Task objective:
Return each line of the data below unchanged, please.

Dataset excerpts
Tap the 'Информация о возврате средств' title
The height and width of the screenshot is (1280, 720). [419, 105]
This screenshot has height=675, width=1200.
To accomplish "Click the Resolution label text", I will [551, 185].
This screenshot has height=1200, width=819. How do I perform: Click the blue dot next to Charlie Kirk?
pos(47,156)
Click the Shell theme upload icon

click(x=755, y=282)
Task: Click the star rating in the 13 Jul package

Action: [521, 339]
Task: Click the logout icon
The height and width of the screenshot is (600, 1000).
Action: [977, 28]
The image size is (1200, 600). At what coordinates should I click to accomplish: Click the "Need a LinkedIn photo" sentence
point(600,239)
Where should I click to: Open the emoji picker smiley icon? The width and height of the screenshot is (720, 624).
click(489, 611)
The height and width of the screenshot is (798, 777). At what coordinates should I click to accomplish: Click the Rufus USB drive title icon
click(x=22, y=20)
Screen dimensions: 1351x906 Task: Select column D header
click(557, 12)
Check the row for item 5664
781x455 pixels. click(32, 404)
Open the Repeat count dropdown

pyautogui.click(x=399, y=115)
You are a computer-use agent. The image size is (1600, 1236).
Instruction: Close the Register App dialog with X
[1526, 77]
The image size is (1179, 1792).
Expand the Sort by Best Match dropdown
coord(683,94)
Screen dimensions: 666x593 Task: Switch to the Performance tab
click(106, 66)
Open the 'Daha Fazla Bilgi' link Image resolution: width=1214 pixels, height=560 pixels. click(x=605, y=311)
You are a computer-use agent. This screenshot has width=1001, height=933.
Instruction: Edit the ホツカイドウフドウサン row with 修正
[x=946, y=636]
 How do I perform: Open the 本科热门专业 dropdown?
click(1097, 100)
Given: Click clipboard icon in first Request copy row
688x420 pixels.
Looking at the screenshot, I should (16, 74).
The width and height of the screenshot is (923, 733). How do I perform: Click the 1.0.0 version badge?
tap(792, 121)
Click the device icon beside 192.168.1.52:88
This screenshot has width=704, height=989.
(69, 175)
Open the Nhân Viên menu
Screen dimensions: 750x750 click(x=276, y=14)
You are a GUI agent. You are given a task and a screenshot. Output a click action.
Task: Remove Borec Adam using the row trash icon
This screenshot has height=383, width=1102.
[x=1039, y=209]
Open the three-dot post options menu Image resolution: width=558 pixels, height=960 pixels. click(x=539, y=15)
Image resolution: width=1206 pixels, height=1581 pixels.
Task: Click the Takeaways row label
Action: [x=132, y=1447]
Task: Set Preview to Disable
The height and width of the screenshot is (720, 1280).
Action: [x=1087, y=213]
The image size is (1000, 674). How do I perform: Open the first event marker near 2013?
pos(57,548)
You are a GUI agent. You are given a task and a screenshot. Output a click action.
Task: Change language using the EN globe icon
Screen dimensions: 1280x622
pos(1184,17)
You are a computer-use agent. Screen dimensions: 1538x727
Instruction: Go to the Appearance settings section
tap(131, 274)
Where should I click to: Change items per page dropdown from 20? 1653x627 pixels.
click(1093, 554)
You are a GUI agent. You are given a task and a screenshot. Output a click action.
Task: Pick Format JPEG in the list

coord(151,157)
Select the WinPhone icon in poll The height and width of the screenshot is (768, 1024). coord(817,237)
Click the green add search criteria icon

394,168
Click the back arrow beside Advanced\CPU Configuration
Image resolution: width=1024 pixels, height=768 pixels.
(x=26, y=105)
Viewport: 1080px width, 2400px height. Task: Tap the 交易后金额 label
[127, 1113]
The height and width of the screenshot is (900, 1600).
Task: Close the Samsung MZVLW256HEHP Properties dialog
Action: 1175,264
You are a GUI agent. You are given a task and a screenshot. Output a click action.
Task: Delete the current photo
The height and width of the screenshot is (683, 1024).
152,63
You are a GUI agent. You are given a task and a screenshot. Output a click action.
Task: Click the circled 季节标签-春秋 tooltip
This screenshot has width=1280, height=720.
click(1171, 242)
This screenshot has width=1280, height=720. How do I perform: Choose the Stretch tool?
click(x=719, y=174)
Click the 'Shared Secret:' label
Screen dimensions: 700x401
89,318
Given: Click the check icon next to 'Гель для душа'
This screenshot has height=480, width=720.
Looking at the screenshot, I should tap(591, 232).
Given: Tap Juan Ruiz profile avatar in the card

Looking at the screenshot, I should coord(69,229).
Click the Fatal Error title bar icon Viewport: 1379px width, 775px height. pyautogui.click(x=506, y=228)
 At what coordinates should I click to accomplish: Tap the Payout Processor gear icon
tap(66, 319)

Task answer:
Tap the 'Информация о возврате средств' title
The height and width of the screenshot is (1280, 720). [419, 105]
This screenshot has height=675, width=1200.
To accomplish "Click the Resolution label text", I will [551, 185].
This screenshot has height=1200, width=819. How do I perform: Click the blue dot next to Charlie Kirk?
pos(47,156)
Click the Shell theme upload icon

click(x=755, y=282)
Task: Click the star rating in the 13 Jul package

Action: [521, 339]
Task: Click the logout icon
The height and width of the screenshot is (600, 1000).
Action: [977, 28]
The image size is (1200, 600). At what coordinates should I click to accomplish: Click the "Need a LinkedIn photo" sentence
point(600,239)
Where should I click to: Open the emoji picker smiley icon? The width and height of the screenshot is (720, 624).
click(489, 611)
The height and width of the screenshot is (798, 777). At what coordinates should I click to accomplish: Click the Rufus USB drive title icon
click(x=22, y=20)
Screen dimensions: 1351x906 Task: Select column D header
click(557, 12)
Check the row for item 5664
781x455 pixels. click(32, 404)
Open the Repeat count dropdown

pyautogui.click(x=399, y=115)
You are a computer-use agent. The image size is (1600, 1236).
Instruction: Close the Register App dialog with X
[1526, 77]
The image size is (1179, 1792).
Expand the Sort by Best Match dropdown
coord(683,94)
Screen dimensions: 666x593 Task: Switch to the Performance tab
click(106, 66)
Open the 'Daha Fazla Bilgi' link Image resolution: width=1214 pixels, height=560 pixels. click(x=605, y=311)
You are a computer-use agent. This screenshot has width=1001, height=933.
Instruction: Edit the ホツカイドウフドウサン row with 修正
[x=946, y=636]
 How do I perform: Open the 本科热门专业 dropdown?
click(1097, 100)
Given: Click clipboard icon in first Request copy row
688x420 pixels.
Looking at the screenshot, I should (16, 74).
The width and height of the screenshot is (923, 733). How do I perform: Click the 1.0.0 version badge?
tap(792, 121)
Click the device icon beside 192.168.1.52:88
This screenshot has width=704, height=989.
(69, 175)
Open the Nhân Viên menu
Screen dimensions: 750x750 click(x=276, y=14)
You are a GUI agent. You are given a task and a screenshot. Output a click action.
Task: Remove Borec Adam using the row trash icon
This screenshot has height=383, width=1102.
[x=1039, y=209]
Open the three-dot post options menu Image resolution: width=558 pixels, height=960 pixels. click(x=539, y=15)
Image resolution: width=1206 pixels, height=1581 pixels.
Task: Click the Takeaways row label
Action: [x=132, y=1447]
Task: Set Preview to Disable
The height and width of the screenshot is (720, 1280).
Action: [x=1087, y=213]
The image size is (1000, 674). How do I perform: Open the first event marker near 2013?
pos(57,548)
You are a GUI agent. You are given a task and a screenshot. Output a click action.
Task: Change language using the EN globe icon
Screen dimensions: 1280x622
pos(1184,17)
You are a computer-use agent. Screen dimensions: 1538x727
Instruction: Go to the Appearance settings section
tap(131, 274)
Where should I click to: Change items per page dropdown from 20? 1653x627 pixels.
click(1093, 554)
You are a GUI agent. You are given a task and a screenshot. Output a click action.
Task: Pick Format JPEG in the list

coord(151,157)
Select the WinPhone icon in poll The height and width of the screenshot is (768, 1024). coord(817,237)
Click the green add search criteria icon

394,168
Click the back arrow beside Advanced\CPU Configuration
Image resolution: width=1024 pixels, height=768 pixels.
(x=26, y=105)
Viewport: 1080px width, 2400px height. Task: Tap the 交易后金额 label
[127, 1113]
The height and width of the screenshot is (900, 1600).
Task: Close the Samsung MZVLW256HEHP Properties dialog
Action: 1175,264
You are a GUI agent. You are given a task and a screenshot. Output a click action.
Task: Delete the current photo
The height and width of the screenshot is (683, 1024).
152,63
You are a GUI agent. You are given a task and a screenshot. Output a click action.
Task: Click the circled 季节标签-春秋 tooltip
This screenshot has width=1280, height=720.
click(1171, 242)
This screenshot has width=1280, height=720. How do I perform: Choose the Stretch tool?
click(x=719, y=174)
Click the 'Shared Secret:' label
Screen dimensions: 700x401
89,318
Given: Click the check icon next to 'Гель для душа'
This screenshot has height=480, width=720.
Looking at the screenshot, I should tap(591, 232).
Given: Tap Juan Ruiz profile avatar in the card

Looking at the screenshot, I should coord(69,229).
Click the Fatal Error title bar icon Viewport: 1379px width, 775px height. pyautogui.click(x=506, y=228)
 At what coordinates should I click to accomplish: Tap the Payout Processor gear icon
tap(66, 319)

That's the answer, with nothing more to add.